Collect every line in the data below that contains the string "icon", and list each of them in full. Match the case exactly.

**Recorded data**:
----

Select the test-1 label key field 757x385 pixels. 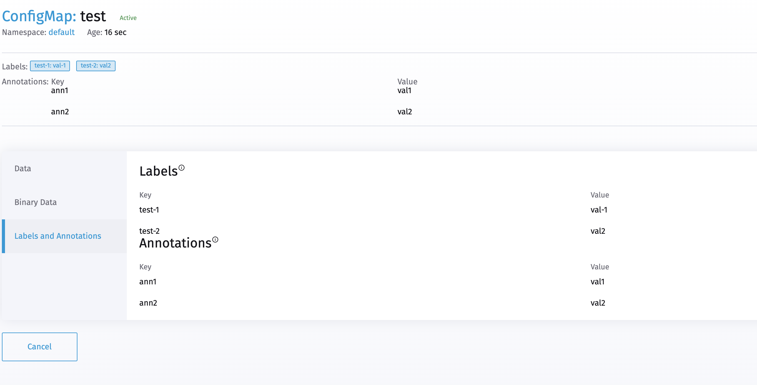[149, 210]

----

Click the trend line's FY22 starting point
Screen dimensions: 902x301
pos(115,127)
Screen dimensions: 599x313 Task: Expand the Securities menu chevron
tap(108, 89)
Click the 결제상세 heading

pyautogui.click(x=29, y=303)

----

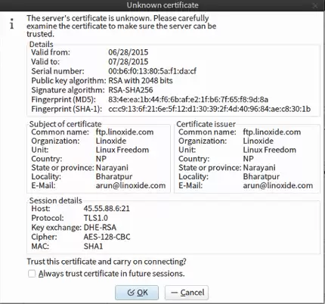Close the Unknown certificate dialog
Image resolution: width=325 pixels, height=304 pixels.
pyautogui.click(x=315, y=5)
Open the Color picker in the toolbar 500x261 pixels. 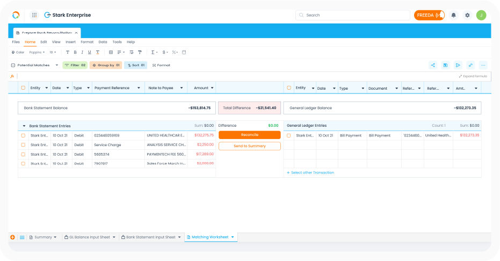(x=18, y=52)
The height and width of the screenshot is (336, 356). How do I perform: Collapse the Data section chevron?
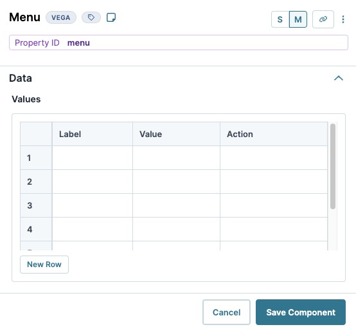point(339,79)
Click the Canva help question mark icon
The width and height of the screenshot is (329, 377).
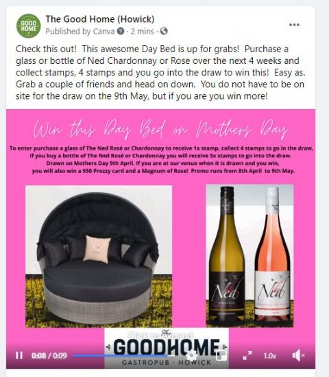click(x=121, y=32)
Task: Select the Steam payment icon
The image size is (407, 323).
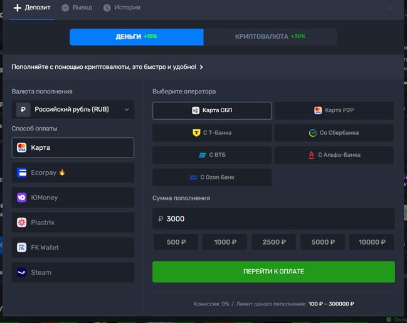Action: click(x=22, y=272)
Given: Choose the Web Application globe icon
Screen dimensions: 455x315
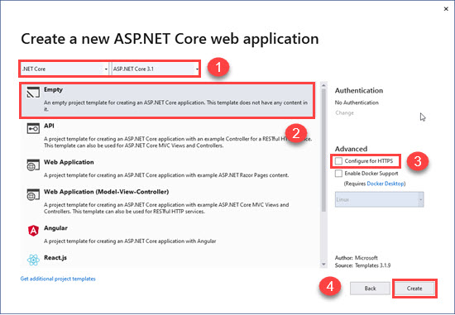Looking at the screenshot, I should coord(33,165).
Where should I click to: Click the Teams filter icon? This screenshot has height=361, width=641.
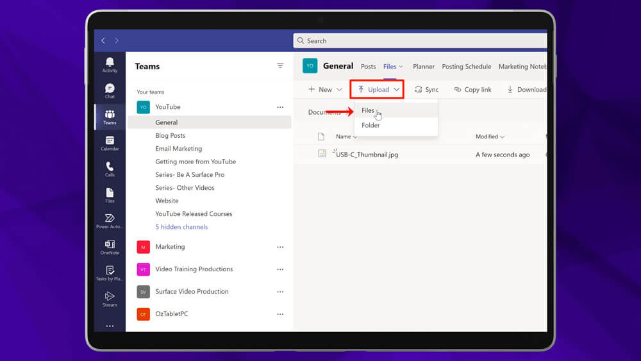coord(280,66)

----

**Exercise response**:
Click the Canva help question mark icon
Task: Select the Steam payment icon
Given: Choose the Web Application globe icon
Where should I click to: Click the Teams filter icon? This screenshot has height=361, width=641.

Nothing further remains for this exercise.